I run multiple iSCSI servers, ranging from HPE StoreVirtual (must trusted) and Synology Server (tertiary server) to my own CentOS 7 base iSCSI server (least trusted). All run over 10GB links. In general, iSCSI usually works quite well. But for some reason, my CentOS 7 iSCSI server would cause the management agents to fail and vSphere to disconnect from vCenter. This would go on until the iSCSI server was shut down. I use those 10TBs of storage for testing data protection tools and for emergencies. This is a bad thing for the continued support of generic iSCSI. This is also a vSphere Upgrade Saga entry.
Now a little more background:
- vSphere supposedly has a 30m or so timeout for iSCSI failures. I found this not to be the case. It never times out. That could be, because the iSCSI server is responding, but not like it should be.
- The iSCSI server actually runs on a KVM node connected via a 10G link to the 10G iSCSI network. Yes, it runs on KVM.
- The HPE StoreVirtual runs on multiple vSphere nodes.
- It did work for years with no issues.
So, with that background, I could count out KVM itself. It was working for years. I could rule out the Open vSwitch running the network stack within KVM as well. It has been that way since day one. But other VMs had network problems, so I pinned the 10G network ports directly to the VM and used SR-IOV. For a little time that solved the problem, but did not eliminate it completely.
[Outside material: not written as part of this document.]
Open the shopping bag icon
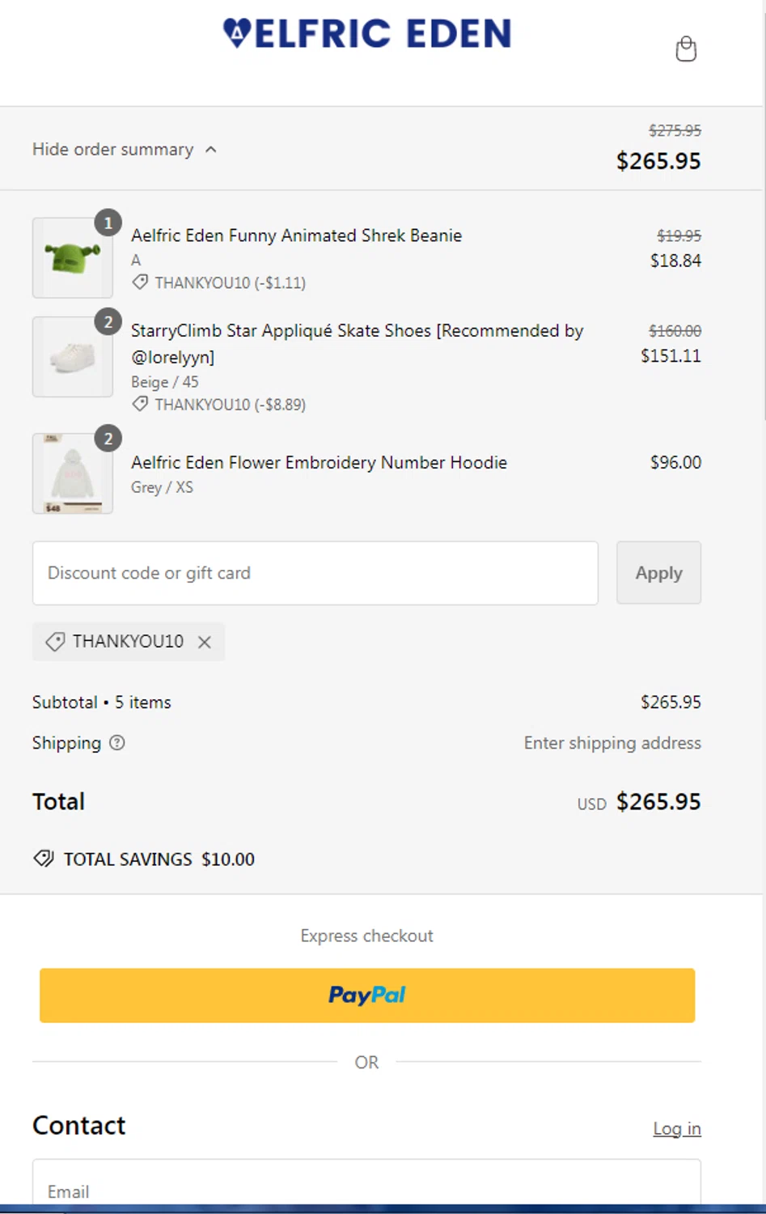This screenshot has width=766, height=1214. [686, 49]
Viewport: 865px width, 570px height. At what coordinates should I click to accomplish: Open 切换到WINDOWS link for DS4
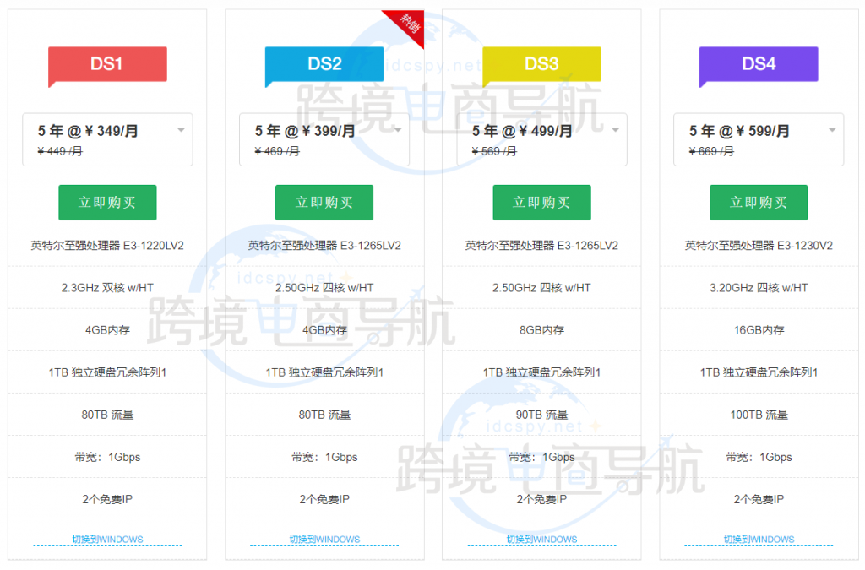click(759, 540)
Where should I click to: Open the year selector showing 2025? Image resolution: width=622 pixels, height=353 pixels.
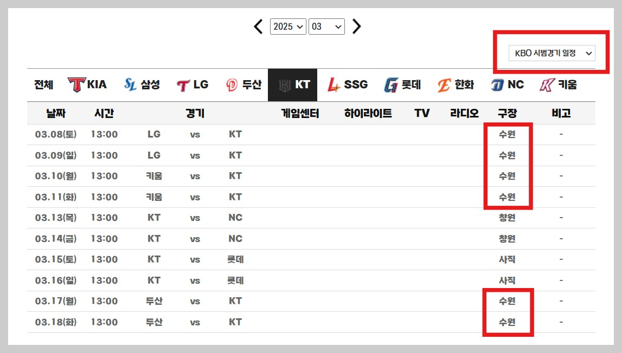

In fact, the problem got so bad that the 10TB iSCSI server has been offline until recently (at least one month). This implies that all my data protection test nodes have also been offline. However, now it is online.
I believe the culprit was actually oVirt and, more importantly, the VDSM daemon. I found that its fingers were in everything, but most notably the start up for libvirtd. I wanted to use oVirt in self-hosted mode. That started a chain reaction, apparently.
oVirt made my Open vSwitch implementation unstable. As of the last update, libvirtd would not even start. Removal of all oVirt and VDSM pieces has fixed my generic iSCSI implementation running on KVM.
This is related to vSphere only in that if access to your iSCSI server is iffy, then the software implementation vSphere 6.0 uses goes catatonic, hanging all management agents.
To attempt a fix, I tried to use HPE StoreVirtual running on KVM backed by a 1.2TB Fusion IO card. That unfortunately caused serious performance issues as the fioa_scan kernel process kicked in, taking almost all of the CPU available to the KVM host. I still do not know why the HPE StoreVirtual KVM VM has its CPU pegged, but as long as the fioa_scan kernel process does not take up all the CPU, then all other VMs on the node behave properly. However, I also have a 1TB HPE StoreVirtual available as well now on very fast storage. Just need to watch that kernel process a bit.
Altogether, this is not a good state of affairs, so movement to oVirt will have to wait. Perhaps it is time to give HotLink another try instead.